Text provided |
TUC Congress delegates voted unanimously in favour of a motion tabled by Nautilus and the RMT union stressing the need for effective enforcement of standards governing safety and working conditions in the shipping and offshore industries.

Seconding the motion, Nautilus assistant general secretary Ronnie Cunningham said seafarers make modern life possible by transporting food, fuel and essential products around the world – yet, despite their vital role, far too many continue to suffer appalling levels of exploitation, excessive working hours and substandard working conditions.

'Last year alone, the International Transport Workers' Federation and its global maritime affiliates, such as Nautilus and the RMT, recovered almost US$38m in unpaid wages for seafarers around the world,' he pointed out. 'These are staggering statistics, adding up to shameful treatment of thousands of crew members who have been cheated out of their wages.'

Mr Cunningham urged the TUC to support Nautilus campaigns to combat the extraordinary levels of exploitation, social dumping and unfair competition that members are exposed to. 'We want to keep pressure on governments to continuously improve the pioneering Maritime Labour Convention – which was introduced in 2016 as an effective global minimum standard to underpin improvements in the lives of seafarers,' he said. 'To do that in the UK, we need to ensure there is the necessary staffing, resources and political commitment to police and enforce the requirements of the Convention – and to head off political pressure to dilute UK maritime regulatory standards to compete with flags of convenience.'

RMT delegate Sean Hoyle pointed out that it is 30 years since the Piper Alpha disaster, in which 167 people died in the North Sea. No one was ever held liable for the disaster, even though the inquiry found design problems and inadequate maintenance, and safety standards in the sector are now under immense pressure as a result of cost-cutting, he warned.

Supplied data |

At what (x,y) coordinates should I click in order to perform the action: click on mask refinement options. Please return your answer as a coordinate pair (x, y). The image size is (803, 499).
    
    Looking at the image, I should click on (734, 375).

Exercises to complete |
A. Write out, word for word, the part of the TUC motion article that opens with the words containing "Seconding the motion, Nautilus" and closes with "substandard working conditions.".
B. Do these statements agree with the TUC motion article? Answer yes or no for each, quoting the words from the article that decide it. (i) The motion was put forward by Nautilus and the RMT union. (ii) Congress delegates were split in their vote on the motion. (iii) Someone was held liable for the Piper Alpha disaster.

Answers to the exercises |
A.
Seconding the motion, Nautilus assistant general secretary Ronnie Cunningham said seafarers make modern life possible by transporting food, fuel and essential products around the world – yet, despite their vital role, far too many continue to suffer appalling levels of exploitation, excessive working hours and substandard working conditions.

B.
(i) Yes: "a motion tabled by Nautilus and the RMT union"
(ii) No: "TUC Congress delegates voted unanimously in favour of a motion"
(iii) No: "No one was ever held liable for the disaster"